------ THE RECORDS ------

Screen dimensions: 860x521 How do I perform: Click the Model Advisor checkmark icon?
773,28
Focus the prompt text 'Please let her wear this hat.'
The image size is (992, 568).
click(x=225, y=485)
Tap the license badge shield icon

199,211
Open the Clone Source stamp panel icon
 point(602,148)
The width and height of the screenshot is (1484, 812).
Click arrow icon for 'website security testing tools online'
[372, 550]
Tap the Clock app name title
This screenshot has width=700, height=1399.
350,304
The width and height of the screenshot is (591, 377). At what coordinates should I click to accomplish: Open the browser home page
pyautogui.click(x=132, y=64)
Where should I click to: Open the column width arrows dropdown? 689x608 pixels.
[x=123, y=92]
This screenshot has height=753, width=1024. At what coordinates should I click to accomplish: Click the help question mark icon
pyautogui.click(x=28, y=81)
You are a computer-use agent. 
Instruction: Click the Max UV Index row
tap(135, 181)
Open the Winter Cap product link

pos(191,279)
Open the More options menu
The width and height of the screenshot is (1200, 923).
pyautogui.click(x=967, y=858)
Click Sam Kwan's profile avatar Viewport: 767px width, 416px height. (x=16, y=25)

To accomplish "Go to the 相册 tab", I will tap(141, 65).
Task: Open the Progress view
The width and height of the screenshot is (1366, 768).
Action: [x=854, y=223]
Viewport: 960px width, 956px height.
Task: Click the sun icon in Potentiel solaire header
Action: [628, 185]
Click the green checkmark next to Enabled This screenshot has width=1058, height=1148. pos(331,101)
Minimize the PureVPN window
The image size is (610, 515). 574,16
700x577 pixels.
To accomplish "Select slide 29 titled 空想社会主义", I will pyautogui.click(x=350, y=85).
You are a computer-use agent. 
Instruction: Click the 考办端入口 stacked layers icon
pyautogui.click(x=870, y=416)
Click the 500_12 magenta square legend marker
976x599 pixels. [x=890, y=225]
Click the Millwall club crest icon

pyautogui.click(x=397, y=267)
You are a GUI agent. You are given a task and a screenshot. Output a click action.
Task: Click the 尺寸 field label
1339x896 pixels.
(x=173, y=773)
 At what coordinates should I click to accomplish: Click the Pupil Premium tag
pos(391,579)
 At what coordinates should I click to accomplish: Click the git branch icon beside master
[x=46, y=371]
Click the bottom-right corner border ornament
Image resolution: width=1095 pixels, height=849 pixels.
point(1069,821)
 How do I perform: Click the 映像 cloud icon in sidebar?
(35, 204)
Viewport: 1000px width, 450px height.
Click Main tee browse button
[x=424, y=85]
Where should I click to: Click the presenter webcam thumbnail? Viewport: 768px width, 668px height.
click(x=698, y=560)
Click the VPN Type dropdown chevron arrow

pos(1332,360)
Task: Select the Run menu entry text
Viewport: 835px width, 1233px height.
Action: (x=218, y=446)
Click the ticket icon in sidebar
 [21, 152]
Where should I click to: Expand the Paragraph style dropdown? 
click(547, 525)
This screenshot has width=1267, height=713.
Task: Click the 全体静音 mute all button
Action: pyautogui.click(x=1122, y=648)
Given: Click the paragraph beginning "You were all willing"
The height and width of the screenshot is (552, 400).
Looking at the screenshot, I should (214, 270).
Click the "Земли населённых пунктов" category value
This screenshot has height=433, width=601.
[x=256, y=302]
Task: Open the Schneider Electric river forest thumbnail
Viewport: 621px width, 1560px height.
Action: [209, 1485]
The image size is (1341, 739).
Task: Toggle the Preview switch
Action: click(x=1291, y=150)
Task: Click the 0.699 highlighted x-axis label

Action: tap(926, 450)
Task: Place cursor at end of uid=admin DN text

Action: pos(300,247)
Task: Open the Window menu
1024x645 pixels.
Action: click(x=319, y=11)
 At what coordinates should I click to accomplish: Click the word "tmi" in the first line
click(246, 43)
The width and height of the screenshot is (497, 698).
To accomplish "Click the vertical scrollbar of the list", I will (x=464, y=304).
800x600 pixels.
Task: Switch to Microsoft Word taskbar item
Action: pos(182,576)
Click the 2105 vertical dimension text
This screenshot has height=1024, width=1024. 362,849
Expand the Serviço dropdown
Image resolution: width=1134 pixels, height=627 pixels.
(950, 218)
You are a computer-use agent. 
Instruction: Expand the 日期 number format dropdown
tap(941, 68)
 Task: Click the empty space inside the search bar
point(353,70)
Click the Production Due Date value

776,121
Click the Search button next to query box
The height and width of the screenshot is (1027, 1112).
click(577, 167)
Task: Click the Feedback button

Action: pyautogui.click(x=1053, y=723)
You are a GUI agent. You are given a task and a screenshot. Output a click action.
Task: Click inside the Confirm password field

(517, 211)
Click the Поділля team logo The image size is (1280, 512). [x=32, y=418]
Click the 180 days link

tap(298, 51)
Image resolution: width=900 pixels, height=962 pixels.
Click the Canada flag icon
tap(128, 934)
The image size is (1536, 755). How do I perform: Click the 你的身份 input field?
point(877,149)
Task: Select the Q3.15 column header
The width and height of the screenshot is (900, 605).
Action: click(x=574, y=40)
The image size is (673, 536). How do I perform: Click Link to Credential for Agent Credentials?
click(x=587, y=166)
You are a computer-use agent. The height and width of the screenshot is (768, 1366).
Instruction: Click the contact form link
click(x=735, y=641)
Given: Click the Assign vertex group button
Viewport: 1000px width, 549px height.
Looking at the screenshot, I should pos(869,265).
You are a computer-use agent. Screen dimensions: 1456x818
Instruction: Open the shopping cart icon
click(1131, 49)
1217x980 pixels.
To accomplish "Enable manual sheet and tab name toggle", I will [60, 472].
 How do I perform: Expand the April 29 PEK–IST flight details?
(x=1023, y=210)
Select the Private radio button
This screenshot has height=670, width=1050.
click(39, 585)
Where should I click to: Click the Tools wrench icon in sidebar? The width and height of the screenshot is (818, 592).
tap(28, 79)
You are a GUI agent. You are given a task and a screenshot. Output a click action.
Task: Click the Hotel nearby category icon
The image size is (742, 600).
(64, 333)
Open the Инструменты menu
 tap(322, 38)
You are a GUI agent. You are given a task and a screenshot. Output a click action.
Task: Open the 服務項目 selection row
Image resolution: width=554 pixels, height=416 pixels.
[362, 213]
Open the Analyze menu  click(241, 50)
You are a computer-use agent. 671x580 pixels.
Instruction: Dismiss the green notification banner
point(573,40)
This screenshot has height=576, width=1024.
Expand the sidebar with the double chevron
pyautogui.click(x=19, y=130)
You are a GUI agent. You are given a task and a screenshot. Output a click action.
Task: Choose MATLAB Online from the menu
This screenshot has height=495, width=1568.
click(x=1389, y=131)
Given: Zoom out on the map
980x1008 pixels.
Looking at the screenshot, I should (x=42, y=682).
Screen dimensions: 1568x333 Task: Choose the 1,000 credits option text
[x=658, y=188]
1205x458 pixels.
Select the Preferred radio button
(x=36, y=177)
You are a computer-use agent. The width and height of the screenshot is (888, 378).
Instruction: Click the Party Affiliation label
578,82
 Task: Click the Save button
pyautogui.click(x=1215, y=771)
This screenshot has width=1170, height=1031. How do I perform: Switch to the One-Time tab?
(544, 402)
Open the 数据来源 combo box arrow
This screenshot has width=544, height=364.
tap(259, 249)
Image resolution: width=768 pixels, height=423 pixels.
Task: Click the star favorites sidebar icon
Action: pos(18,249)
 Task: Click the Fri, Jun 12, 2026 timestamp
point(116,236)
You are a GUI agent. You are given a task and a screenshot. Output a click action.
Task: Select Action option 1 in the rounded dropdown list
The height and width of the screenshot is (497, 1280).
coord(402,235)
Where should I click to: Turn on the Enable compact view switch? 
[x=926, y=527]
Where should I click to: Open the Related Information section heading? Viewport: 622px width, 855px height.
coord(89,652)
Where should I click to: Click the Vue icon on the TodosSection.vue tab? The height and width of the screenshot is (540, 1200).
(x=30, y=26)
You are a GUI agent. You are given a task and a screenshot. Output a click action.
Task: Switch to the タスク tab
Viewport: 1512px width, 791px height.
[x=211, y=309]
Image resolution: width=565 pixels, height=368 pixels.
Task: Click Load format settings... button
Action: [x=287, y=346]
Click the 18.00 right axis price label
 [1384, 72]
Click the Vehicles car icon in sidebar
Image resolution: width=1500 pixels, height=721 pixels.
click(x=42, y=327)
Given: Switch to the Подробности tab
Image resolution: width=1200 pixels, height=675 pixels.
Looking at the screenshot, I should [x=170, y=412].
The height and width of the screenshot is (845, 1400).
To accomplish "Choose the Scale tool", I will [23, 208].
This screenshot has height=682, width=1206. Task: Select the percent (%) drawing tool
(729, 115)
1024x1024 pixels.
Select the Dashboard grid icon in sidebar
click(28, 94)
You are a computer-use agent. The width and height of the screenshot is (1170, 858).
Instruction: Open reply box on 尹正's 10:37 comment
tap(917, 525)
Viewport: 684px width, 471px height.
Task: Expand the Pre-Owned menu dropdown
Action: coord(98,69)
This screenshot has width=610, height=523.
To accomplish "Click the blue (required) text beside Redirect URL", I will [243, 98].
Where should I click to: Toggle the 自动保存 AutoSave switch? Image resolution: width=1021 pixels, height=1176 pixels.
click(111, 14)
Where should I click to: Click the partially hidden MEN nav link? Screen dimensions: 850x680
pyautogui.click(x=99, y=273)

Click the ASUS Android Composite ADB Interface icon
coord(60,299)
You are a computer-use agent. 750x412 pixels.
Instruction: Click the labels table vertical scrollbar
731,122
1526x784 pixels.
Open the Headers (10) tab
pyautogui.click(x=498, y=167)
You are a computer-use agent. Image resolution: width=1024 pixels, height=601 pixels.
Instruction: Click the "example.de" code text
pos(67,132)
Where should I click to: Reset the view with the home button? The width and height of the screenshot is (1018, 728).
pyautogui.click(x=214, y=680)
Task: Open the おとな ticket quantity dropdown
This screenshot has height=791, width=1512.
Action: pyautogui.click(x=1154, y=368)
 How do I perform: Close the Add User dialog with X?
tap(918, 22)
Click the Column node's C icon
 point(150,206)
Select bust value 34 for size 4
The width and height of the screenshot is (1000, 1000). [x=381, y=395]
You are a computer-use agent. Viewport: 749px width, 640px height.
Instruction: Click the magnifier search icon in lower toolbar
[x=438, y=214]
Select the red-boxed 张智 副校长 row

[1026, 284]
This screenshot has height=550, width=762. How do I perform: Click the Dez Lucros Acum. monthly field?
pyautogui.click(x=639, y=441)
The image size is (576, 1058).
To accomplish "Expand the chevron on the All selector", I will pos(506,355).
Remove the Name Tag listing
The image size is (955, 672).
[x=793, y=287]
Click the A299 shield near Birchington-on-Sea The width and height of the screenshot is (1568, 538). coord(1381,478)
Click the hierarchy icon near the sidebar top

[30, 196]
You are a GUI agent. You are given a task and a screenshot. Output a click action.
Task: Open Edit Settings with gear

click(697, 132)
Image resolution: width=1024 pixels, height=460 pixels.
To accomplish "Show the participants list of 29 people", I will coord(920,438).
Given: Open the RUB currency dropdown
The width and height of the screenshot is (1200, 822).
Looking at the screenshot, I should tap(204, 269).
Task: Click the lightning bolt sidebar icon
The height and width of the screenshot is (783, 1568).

------

[WORK TO BE COMPLETED] Copy each line above where "computer" appears.

[REPLY]
You are a computer-use agent. 
You are a computer-use agent. 
You are a computer-use agent. 
You are a computer-use agent. The height and width of the screenshot is (768, 1366).
You are a computer-use agent. Screen dimensions: 1456x818
You are a computer-use agent. 671x580 pixels.
You are a computer-use agent. The width and height of the screenshot is (888, 378).
You are a computer-use agent. The width and height of the screenshot is (1170, 858).
You are a computer-use agent. 750x412 pixels.
You are a computer-use agent. Image resolution: width=1024 pixels, height=601 pixels.
You are a computer-use agent. Viewport: 749px width, 640px height.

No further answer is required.